--- begin Reading passage ---
Analogous cases from the New Jersey state courts involve railroads and shopkeepers. In Buchner v. Erie RR. Co., 17 N.J. 283 (1955), the court held a railroad liable for failing to maintain a curb less than two feet beyond its property line upon which a departing passenger fell. The railroad did not own, construct or maintain the curb. Nonetheless, the court held that the carrier had a duty to maintain a reasonably "safe means of ingress and egress" for the use its passengers and had breached that duty. Id. at 286.
In Horelick v. Pennsylvania R. Co., 24 N.J.Super. 413 (App.Div.), aff'd, 13 N.J. 349 (1953), the court held a railroad liable for negligently maintaining a station platform. The plaintiff slipped on a piece of ice obscured by dirt as she exited the platform located next to the train. The court stated:
The duty of a carrier obtains not only while the passenger is in travel, but while they sustain the relationship of passengers or prospective or intended passengers and are performing acts reasonably and fairly attributable to that relationship. . . . To hold that by reason of a contractual arrangement between a carrier and a terminal company a carrier may be absolved of this duty to its passengers, is to constitute a distinction of duty without a difference of relationship for which we find no justification in our law.
Horelick, 24 N.J.Super. at 419 (citations omitted).
Numerous New Jersey state cases have held a commercial tenant, who is in exclusive possession of certain premises abutting a sidewalk, liable when pedestrians were injured due to the tenant's negligent maintenance of the sidewalk. Antenucci v. Mr. Nick's Mens Sportswear, 212 N.J. Super. 124, 130 (App. Div. 1986) (window shopper caught shoe in sidewalk); Warrington v. Bird, 204 N.J. Super. 611, 616-17 (App. Div. 1985) (diner hit by car crossing street between restaurant and restaurant's parking lot) cert. denied 103 N.J. 473 (1986); Merkel v. Safeway Stores, Inc., 77 N.J.Super. 535, 540 (Law Div. 1962) (customer fell on ice on sidewalk between store and store's parking lot). These cases reject, as a defense, the lack of control by the tenant over the land in question. The Warrington court stated:
We agree that the critical element should not be the question of the proprietor's control of the area to be traversed, but rather the expectation of the invitee that safe passage will be afforded from the parking facility to the establishment to which they are invited.
204 N.J. Super. at 617. This line of cases, however, deals only with tenants in exclusive control of the premises.
--- end Reading passage ---
Short exercise A
In the passage on New Jersey railroad and shopkeeper cases, how far beyond the railroad's property line was the curb in Buchner v. Erie RR. Co.?
Short exercise B
Continue the passage on New Jersey railroad and shopkeeper cases from its last sentence.
--- begin Data shown ---
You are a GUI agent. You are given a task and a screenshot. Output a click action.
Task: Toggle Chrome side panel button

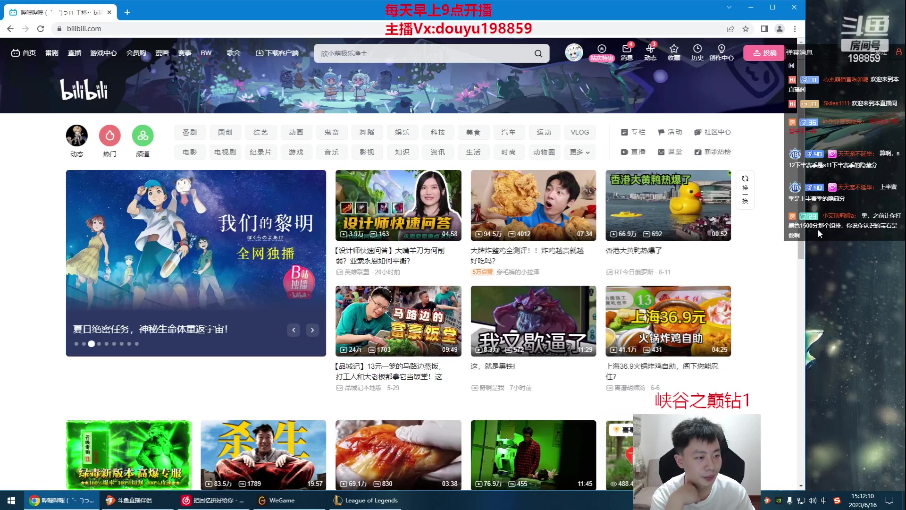click(x=764, y=29)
--- end Data shown ---
Exercise answer A
Less than two feet beyond its property line.

Exercise answer B
Recently, in Barrows v. Trustees of Princeton Univ., 244 N.J.Super. 144 (Law Div. 1990), a trial court refused to extend the duty of a tenant-proprietor in a multi-tenant property to areas not controlled or occupied by the tenant. The Barrows court declined to find the tenants of a shopping mall liable to a mall customer who fell on ice on an exterior sidewalk. The court stated:
Because tenants in a multi-tenant shopping mall will not, absent a contractual obligation, have control or maintenance responsibilities for common walkways or sidewalks, this court concludes that the duties imposed by . . . Antenucci do not extend to tenants in multi-tenant shopping complexes.
244 N.J. Super. at 148. The court granted summary judgment to all the defendant shopkeepers except one. Summary judgment was denied with regard to one shopkeeper because a common law negligence claim might be valid. He was in control of the awning that caused the ice to develop and should have been aware of the developing danger. Id. at 148-49.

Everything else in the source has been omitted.